Only lines with the string "agent" should be returned from the data below.

BEGIN Record excerpts

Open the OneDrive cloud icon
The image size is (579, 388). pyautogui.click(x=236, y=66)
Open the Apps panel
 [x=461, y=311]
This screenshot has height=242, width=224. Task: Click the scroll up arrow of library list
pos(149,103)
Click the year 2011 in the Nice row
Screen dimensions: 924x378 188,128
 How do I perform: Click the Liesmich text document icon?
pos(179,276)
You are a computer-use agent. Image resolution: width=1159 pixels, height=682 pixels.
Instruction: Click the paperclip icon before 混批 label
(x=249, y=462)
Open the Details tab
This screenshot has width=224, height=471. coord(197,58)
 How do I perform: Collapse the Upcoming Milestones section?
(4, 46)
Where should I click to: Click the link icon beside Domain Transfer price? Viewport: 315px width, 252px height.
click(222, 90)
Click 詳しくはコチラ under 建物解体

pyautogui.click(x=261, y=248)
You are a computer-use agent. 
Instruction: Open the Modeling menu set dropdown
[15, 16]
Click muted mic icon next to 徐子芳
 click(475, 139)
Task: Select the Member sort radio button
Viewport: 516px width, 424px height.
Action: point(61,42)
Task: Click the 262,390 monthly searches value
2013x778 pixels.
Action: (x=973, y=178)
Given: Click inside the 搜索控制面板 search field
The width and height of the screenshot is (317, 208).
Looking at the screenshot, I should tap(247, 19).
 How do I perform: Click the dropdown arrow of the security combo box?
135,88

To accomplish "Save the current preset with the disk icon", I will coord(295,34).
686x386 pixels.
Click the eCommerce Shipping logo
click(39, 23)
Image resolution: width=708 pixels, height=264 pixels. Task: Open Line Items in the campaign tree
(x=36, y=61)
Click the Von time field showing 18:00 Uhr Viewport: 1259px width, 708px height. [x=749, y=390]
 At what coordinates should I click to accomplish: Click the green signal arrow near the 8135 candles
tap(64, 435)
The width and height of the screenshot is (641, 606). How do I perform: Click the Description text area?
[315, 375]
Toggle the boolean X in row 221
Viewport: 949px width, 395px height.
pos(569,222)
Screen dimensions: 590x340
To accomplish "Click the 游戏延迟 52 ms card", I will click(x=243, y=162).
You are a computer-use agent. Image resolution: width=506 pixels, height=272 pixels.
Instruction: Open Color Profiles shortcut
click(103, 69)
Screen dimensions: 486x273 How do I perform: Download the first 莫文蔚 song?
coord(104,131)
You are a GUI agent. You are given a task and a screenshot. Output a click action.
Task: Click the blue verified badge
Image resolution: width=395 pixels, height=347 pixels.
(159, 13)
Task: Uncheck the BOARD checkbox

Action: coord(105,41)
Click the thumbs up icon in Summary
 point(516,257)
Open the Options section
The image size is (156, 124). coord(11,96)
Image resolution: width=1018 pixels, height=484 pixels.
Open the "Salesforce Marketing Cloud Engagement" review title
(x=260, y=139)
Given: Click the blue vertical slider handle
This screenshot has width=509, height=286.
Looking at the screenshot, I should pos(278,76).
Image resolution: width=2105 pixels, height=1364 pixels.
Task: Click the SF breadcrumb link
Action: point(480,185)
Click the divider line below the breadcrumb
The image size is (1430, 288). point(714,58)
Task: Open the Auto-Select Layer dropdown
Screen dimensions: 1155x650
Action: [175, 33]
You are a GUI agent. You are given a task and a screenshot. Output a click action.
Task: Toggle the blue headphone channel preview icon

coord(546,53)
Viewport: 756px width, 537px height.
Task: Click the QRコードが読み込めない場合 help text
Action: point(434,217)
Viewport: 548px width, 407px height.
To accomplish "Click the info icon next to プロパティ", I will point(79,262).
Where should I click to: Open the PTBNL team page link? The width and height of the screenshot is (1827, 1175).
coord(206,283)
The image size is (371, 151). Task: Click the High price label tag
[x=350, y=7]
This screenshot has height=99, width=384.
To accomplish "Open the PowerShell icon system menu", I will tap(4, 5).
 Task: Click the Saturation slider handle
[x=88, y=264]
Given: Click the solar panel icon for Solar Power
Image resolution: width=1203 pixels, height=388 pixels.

END Record excerpts

— Result for this task —
You are a computer-use agent. Image resolution: width=1159 pixels, height=682 pixels.
You are a computer-use agent. 
You are a computer-use agent. Image resolution: width=506 pixels, height=272 pixels.
You are a GUI agent. You are given a task and a screenshot. Output a click action.
You are a GUI agent. You are given a task and a screenshot. Output a click action.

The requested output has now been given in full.